Dutta Partha, Burlingham William J
Department of Surgery; School of Medicine and Public Health; University of Wisconsin; Madison, WI USA.
Chimerism. 2011 Jul;2(3):78-83. doi: 10.4161/chim.2.3.18083. Epub 2011 Jul 1.

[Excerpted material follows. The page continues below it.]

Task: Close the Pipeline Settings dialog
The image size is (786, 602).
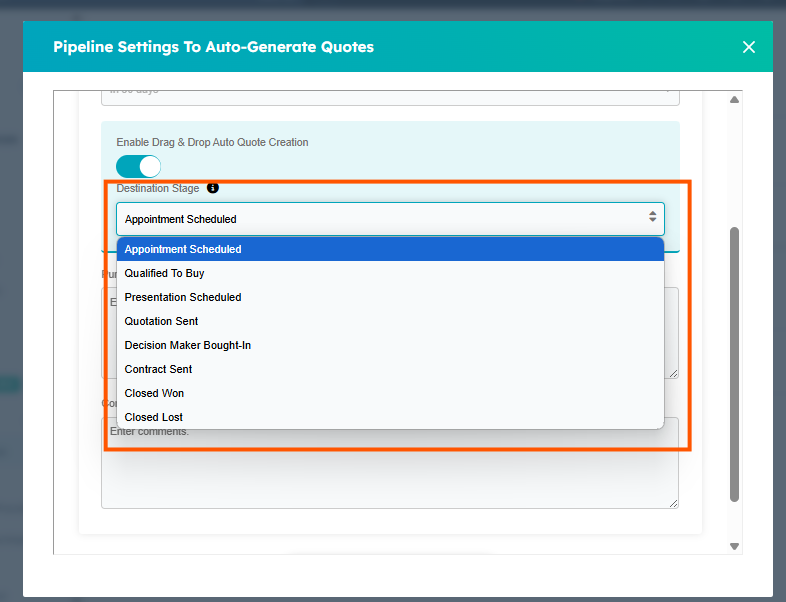Action: [749, 47]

Exposure to non-inherited maternal antigens (NIMA) during fetal and neonatal life can result in lifelong maternal microchimerism (MMc) and tolerance to NIMA(+) allografts. We have previously shown that 40-50% of BDF1 female x B6 male offspring have multi-organ and multi-lineage MMc, while 70% have evidence of acquired maternal class I antigen in circulating PBMC and splenocytes. These features correlated with the presence of NIMA(d)-specific CD4(+) Treg cells, while offspring lacking MMc also lacked NIMA-specific Tregs. Furthermore, after a DBA/2 heart transplant, NIMA(d)-specific CD4(+) Treg cells rapidly mobilize to the allograft where they produce IL10 and TGFβ, suppressing early acute rejection, while mice deficient in MMc and NIMA(d)-specific Treg reject, allowing IFNγ-producing T effector cells to predominate in the grafts. We hypothesized that maternal cells occupy key sites of alloantigen presentation after transplant, sustaining pre-existing host Treg amidst a rising tide of donor alloantigen released from the graft. Using quantitative PCR to detect GFP transgeneic maternal cells, we found that transplant tolerance was associated with elevated MMc levels in blood, heart & lung, but surprisingly, not in liver. Rejection was associated with significantly lower levels of MMc in CD11b(+) (p = 0.0001) and CD11c(+) (p = 0.045) splenocytes, but not with differences in T cell MMc. Furthermore, compared with low pre-transplant baseline rate of maternal antigen acquisition, long-term graft survival was associated with an increased mean % of cells in blood [0.5% pre vs. 5.0% post] and spleen that were dimly positive for H-2K(d), indicative of de novo cell-surface alloantigen acquisition from the DBA/2 donor heart allograft. In contrast, NIMA-exposed mice that rejected their DBA/2 graft showed a transient increase in H-2K(d-dim) cells in blood during rejection (day 9-12) but a complete absence of donor MHC acquisition 100 days after transplant. As was the case prior to transplant, antigen acquisition was largely confined to MHC class II+ professional APC.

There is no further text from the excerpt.